What Is the Poverty Rate in CubaWhat is the poverty rate in Cuba? Because of the country’s socialist economy and the government’s lack of published data, this is not an easy question to answer. Estimates range from claiming five percent to twenty-six percent of the Cuban population lives in poverty. What is clear is that poverty in Cuba has lessened since the devastating Special Period in the 1990s.

But how much have the country and individual Cubans recovered? There are many factors to consider when trying to determine what is the poverty rate in Cuba.

At first glance, it may appear that at least two-thirds of the Cuban population currently live in poverty. The state salary is a mere $20 per month, well below the international poverty line of $2 per day. But this figure does not account for the free social services all Cubans enjoy nor other important sources of income, such as remittances from abroad.

Plus, since the 1990s a small private sector has blossomed in Cuba, and as of 2016 it employed one-third of the Cuban workforce.

There are a number of factors beyond income levels and the poverty line that help inform a conception of poverty in modern Cuba. Cuba scores well in many categories traditionally considered characteristics of “the middle class.” These include education, female participation in the workforce, low fertility rates, home ownership and enrollment in social services.

Based on Cuba’s impressive statistics when it comes to these general indicators of economic security, Cuba could be considered a middle class society.
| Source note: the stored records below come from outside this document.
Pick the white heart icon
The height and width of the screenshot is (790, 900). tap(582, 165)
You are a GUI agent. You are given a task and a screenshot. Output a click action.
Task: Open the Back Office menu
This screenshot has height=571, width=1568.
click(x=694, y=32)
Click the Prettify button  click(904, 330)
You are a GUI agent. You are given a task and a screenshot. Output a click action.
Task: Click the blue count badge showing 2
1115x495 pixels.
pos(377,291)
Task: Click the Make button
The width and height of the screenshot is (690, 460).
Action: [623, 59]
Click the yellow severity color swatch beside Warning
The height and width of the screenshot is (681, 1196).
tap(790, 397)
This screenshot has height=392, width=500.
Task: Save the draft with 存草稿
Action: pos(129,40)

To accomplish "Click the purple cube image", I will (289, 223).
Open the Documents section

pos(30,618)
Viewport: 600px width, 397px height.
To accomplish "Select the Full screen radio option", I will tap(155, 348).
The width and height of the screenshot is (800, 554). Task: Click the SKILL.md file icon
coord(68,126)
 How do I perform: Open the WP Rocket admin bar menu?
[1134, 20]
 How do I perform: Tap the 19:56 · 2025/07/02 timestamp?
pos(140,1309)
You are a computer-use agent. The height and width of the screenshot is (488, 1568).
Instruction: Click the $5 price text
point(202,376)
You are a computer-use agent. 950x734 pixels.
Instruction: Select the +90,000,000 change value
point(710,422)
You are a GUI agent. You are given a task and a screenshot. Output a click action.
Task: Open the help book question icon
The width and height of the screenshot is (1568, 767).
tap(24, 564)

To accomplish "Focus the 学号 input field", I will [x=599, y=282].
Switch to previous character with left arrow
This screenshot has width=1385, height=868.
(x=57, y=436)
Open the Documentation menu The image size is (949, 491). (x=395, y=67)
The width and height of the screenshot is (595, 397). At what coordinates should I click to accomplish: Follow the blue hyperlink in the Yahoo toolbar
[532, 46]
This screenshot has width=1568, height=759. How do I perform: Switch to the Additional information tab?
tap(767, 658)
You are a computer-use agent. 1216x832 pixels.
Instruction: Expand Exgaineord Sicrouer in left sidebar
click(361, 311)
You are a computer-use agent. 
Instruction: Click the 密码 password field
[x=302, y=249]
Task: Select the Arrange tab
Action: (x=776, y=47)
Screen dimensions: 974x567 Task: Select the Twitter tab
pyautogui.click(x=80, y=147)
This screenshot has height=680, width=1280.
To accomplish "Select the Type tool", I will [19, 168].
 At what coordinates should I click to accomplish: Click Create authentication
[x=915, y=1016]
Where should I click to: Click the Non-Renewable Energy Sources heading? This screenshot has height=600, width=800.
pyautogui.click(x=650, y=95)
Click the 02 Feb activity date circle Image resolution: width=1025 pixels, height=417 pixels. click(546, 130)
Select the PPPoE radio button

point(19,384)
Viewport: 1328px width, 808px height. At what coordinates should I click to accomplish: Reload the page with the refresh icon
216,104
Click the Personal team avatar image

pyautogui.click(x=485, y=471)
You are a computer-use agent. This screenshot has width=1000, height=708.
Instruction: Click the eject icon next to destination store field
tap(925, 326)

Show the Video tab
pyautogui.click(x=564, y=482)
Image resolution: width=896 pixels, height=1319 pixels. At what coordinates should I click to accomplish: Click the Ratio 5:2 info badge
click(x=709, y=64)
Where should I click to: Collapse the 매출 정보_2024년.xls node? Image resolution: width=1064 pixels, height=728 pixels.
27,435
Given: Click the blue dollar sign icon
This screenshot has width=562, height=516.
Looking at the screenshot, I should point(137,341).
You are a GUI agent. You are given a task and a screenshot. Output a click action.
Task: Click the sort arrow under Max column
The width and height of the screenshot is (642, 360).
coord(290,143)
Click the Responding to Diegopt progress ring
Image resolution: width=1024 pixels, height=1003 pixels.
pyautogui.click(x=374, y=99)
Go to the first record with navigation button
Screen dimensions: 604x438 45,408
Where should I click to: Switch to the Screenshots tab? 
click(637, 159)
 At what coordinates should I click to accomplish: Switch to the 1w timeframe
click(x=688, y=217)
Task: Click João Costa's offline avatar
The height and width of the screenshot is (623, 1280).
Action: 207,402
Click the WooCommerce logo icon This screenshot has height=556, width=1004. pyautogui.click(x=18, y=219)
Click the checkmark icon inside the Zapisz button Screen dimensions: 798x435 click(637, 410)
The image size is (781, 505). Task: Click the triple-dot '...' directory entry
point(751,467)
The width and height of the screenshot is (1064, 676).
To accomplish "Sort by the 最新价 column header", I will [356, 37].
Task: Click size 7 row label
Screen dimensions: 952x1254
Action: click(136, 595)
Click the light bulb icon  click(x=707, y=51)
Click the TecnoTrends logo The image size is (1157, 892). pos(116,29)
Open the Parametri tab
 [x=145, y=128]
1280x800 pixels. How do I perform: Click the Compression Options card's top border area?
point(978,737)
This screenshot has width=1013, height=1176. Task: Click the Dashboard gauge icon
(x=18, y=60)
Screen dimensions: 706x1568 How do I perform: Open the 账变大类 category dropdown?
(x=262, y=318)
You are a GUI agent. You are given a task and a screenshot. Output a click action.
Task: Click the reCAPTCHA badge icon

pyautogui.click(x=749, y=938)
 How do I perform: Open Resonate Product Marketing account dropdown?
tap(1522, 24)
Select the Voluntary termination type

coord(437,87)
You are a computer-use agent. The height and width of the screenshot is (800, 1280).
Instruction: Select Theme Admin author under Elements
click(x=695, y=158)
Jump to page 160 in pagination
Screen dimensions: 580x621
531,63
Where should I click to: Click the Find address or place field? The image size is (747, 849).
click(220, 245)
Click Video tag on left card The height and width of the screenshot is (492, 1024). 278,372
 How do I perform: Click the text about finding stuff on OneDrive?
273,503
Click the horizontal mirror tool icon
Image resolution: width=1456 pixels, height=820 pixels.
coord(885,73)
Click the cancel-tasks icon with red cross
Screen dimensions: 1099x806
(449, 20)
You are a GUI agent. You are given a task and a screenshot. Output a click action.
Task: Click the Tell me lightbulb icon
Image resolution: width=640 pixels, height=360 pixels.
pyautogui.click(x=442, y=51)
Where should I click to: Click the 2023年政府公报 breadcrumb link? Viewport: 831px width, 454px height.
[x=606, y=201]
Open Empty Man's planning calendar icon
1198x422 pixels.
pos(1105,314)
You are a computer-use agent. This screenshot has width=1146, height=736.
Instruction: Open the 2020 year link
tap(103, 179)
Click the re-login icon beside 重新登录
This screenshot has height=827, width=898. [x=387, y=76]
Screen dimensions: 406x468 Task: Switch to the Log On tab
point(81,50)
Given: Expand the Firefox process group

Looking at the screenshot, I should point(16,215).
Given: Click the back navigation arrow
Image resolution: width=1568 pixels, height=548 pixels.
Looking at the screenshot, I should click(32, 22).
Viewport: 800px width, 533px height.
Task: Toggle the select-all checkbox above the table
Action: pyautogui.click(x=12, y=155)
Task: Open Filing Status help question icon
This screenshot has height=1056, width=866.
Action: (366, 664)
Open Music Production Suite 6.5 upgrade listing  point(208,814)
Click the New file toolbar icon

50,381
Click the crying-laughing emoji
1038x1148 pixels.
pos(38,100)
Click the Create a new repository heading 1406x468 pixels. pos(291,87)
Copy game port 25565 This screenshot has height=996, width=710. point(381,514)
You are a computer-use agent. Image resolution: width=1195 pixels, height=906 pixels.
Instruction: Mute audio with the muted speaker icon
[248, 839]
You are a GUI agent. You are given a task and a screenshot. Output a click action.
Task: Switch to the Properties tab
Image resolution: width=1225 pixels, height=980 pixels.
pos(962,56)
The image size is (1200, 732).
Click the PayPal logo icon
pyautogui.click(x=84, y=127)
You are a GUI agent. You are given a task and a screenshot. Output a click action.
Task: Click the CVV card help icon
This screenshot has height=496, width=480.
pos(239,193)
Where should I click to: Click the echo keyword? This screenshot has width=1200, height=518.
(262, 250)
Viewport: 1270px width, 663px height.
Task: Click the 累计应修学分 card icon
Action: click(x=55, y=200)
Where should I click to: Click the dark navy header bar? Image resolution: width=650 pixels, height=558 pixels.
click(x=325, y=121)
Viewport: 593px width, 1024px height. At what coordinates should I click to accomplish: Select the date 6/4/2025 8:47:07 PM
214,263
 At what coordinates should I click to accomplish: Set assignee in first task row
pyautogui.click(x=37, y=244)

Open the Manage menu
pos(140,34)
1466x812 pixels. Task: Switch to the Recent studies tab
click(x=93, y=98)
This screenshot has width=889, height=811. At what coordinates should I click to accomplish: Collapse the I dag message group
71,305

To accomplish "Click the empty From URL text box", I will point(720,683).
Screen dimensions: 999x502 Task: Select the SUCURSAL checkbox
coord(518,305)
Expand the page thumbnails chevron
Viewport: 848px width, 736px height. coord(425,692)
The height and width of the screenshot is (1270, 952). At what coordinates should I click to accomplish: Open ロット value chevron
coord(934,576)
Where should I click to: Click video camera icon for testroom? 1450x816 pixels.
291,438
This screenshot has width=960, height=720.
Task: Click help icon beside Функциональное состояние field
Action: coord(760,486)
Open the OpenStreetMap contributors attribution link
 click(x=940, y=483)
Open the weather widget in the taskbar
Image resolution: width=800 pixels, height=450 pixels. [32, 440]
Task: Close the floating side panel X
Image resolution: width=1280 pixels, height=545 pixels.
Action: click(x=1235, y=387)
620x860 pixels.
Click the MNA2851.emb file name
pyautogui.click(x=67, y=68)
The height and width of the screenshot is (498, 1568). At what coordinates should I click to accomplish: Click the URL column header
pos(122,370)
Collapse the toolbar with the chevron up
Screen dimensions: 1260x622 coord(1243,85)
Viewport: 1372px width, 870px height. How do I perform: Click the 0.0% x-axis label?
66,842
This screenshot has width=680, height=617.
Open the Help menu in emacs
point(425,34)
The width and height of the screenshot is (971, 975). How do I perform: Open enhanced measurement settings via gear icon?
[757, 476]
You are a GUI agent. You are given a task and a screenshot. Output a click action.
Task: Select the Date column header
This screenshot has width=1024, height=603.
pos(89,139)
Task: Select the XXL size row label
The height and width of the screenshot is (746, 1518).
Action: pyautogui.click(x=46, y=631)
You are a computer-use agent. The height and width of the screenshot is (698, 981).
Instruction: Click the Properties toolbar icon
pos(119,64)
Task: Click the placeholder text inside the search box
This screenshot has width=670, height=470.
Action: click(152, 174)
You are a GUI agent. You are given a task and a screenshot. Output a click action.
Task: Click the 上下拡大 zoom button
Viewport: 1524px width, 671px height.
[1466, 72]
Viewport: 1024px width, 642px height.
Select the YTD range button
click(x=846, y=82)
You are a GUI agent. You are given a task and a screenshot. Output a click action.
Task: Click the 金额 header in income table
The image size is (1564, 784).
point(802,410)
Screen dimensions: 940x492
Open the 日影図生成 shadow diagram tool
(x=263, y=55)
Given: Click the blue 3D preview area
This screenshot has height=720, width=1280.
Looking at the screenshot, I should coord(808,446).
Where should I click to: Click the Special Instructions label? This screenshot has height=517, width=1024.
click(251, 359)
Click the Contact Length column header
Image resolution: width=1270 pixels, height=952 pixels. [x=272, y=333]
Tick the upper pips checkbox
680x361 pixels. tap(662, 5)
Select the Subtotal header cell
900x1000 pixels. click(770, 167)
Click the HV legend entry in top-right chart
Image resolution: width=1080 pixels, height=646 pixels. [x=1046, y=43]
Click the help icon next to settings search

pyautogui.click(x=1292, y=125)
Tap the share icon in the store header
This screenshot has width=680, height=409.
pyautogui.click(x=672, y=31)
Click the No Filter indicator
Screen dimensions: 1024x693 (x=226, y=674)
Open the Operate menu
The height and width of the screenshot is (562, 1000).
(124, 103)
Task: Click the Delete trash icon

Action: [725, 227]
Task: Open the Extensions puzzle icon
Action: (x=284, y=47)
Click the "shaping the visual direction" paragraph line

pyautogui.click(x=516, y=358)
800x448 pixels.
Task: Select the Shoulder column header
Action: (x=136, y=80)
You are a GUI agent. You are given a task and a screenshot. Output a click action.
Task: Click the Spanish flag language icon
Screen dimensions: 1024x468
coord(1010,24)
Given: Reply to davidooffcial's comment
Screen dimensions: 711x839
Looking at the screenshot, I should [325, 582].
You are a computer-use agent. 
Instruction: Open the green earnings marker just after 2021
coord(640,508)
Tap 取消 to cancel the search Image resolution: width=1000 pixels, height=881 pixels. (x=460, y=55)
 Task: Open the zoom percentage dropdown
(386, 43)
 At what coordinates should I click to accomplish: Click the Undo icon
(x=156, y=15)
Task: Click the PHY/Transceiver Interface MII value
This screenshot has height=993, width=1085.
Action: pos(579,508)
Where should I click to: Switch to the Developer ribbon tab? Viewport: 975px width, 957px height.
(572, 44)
While the majority of the Cuban population could be counted below the international poverty line according to conventional means, Cubans do not suffer from many of the issues that plague low-income societies. But poverty in Cuba does create many daily struggles that cast a shadow on Cubans’ access to free healthcare and education.

For instance, while Cuba has an impressive homeownership rate of 85 percent, most buildings are in such disrepair that they suffer daily losses of electricity and even frequent collapses. Basic consumer goods, a traditional hallmark of middle class societies, are nearly impossible for most Cubans to acquire. The population counts 11 million people, yet only 173,000 cars.

Cubans enjoy certain measures of economic security, but they also suffer shortages of everything from transportation, to food, to internet access.

What is the poverty rate in Cuba? It is hard to narrow down to a single number. But one important factor to consider for the future of the Cuban people is the new U.S. restrictions announced in June. The renewed regulations on travel to Cuba are likely to hurt the tourism industry, the number-one employer of private entrepreneurs. And the new rules against trade with the Cuban government will also further limit the accessibility of goods in Cuba.

Without political outreach from American citizens, the enigmatic Cuban poverty rate may start increasing.